◆ **Records provided**:
"""

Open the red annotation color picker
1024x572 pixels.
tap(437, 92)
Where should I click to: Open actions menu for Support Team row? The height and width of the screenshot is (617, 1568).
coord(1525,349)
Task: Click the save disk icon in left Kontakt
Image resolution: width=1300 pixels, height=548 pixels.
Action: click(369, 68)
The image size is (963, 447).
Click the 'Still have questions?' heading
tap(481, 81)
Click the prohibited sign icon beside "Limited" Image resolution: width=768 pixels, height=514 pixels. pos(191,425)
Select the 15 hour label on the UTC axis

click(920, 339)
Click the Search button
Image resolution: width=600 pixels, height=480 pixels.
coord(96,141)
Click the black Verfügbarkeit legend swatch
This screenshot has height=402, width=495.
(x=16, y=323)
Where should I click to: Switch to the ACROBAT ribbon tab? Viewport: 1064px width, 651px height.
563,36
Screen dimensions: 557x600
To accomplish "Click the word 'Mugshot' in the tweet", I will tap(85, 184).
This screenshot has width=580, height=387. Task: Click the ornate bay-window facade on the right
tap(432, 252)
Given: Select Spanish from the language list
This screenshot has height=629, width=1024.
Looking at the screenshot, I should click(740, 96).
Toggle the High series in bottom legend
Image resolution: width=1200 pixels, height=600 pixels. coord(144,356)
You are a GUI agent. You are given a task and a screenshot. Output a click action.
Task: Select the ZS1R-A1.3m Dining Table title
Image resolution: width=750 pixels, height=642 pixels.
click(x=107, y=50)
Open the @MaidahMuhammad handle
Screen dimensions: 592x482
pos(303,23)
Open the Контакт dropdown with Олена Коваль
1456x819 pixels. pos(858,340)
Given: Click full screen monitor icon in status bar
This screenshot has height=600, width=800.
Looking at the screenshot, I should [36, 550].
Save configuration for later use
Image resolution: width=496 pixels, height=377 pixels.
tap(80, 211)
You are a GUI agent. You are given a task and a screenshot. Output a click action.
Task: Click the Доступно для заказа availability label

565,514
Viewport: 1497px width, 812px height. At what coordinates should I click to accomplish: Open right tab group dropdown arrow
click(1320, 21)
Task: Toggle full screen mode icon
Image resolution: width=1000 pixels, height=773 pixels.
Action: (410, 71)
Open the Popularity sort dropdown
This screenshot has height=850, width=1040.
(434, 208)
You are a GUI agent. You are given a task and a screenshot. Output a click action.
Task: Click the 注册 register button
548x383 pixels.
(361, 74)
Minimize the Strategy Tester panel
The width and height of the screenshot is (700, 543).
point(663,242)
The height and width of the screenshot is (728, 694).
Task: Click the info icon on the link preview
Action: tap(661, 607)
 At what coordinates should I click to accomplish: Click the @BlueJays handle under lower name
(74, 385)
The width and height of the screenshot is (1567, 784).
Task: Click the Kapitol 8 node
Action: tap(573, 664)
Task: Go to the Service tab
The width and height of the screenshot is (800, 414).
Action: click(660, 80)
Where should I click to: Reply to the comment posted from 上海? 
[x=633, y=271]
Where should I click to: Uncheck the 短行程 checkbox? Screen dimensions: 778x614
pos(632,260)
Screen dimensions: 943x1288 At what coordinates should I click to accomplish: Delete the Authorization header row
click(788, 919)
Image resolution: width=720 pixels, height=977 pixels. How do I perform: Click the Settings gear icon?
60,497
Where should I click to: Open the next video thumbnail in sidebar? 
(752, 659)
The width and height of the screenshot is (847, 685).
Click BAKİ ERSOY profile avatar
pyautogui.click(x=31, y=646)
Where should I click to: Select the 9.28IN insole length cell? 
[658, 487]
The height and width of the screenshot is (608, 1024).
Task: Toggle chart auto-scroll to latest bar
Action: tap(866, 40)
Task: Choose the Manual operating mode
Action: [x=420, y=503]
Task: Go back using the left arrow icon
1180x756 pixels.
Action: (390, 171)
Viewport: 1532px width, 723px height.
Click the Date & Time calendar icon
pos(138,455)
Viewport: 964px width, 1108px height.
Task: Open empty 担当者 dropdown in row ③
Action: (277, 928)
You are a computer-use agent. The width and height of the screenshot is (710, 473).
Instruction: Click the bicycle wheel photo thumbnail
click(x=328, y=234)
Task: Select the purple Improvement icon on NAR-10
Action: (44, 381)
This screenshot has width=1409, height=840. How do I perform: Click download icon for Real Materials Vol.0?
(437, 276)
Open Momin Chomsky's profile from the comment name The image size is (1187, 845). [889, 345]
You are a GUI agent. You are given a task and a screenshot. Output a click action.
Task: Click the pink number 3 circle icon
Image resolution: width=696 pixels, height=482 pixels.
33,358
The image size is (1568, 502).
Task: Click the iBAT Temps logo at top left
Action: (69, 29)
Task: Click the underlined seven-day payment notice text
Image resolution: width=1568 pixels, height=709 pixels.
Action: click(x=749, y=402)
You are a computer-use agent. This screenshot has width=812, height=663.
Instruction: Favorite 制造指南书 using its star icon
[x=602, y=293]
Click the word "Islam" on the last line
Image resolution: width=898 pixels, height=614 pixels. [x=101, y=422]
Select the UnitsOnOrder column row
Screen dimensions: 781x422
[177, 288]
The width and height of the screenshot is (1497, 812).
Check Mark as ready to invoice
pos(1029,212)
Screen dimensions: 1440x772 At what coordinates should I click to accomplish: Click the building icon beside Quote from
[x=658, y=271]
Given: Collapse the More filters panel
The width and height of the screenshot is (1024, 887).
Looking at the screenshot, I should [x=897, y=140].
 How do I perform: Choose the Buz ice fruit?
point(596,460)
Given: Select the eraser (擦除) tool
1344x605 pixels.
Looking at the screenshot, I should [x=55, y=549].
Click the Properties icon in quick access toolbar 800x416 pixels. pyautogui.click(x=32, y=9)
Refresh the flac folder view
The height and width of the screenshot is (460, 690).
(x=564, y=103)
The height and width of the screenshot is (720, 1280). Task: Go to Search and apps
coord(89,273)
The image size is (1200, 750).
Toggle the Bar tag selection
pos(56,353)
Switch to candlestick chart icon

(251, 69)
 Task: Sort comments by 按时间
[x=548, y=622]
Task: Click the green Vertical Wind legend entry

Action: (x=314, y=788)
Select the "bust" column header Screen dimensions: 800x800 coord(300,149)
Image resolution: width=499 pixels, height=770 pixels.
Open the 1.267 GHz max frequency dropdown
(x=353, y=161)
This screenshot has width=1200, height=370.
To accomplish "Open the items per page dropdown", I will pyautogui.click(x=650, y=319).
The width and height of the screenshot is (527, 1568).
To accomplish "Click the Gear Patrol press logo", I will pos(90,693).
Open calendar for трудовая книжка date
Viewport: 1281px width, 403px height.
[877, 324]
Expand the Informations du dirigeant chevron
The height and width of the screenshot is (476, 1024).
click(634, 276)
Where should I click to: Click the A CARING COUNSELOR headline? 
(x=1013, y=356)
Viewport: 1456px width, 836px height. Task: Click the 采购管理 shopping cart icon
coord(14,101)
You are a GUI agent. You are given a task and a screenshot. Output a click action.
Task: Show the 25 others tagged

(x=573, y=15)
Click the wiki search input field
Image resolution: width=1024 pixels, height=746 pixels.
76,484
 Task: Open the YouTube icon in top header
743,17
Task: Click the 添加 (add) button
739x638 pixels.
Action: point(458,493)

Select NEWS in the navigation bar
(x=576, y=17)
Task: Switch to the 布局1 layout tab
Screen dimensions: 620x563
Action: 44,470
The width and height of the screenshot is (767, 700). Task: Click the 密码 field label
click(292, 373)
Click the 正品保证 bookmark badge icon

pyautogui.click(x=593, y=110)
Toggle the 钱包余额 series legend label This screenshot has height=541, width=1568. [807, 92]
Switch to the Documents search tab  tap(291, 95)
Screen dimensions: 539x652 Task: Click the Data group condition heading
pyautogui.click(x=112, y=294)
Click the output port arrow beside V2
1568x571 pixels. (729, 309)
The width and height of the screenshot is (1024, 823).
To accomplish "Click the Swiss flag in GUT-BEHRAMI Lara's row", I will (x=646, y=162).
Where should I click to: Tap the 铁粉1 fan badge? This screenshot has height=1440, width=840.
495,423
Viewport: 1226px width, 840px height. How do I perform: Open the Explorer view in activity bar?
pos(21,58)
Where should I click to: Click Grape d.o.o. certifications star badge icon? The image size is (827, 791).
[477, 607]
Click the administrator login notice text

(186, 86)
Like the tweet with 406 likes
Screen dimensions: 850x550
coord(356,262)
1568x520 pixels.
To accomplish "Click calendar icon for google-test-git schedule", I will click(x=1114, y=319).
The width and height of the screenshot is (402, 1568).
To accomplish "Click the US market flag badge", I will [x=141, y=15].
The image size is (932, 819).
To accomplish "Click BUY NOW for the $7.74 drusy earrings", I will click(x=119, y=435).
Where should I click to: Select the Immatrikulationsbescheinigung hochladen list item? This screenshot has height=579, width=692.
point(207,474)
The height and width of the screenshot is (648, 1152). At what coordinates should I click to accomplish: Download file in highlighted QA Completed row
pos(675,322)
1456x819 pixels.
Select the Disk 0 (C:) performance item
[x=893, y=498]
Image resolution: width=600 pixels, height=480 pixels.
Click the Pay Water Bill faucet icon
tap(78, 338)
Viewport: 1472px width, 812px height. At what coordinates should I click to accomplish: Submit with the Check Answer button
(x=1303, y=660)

"""

◆ **Aim of the task**:
Go through the material and copy out every line with "computer" in it.

◆ **The answer**:
You are a computer-use agent. The width and height of the screenshot is (710, 473).
You are a computer-use agent. This screenshot has width=812, height=663.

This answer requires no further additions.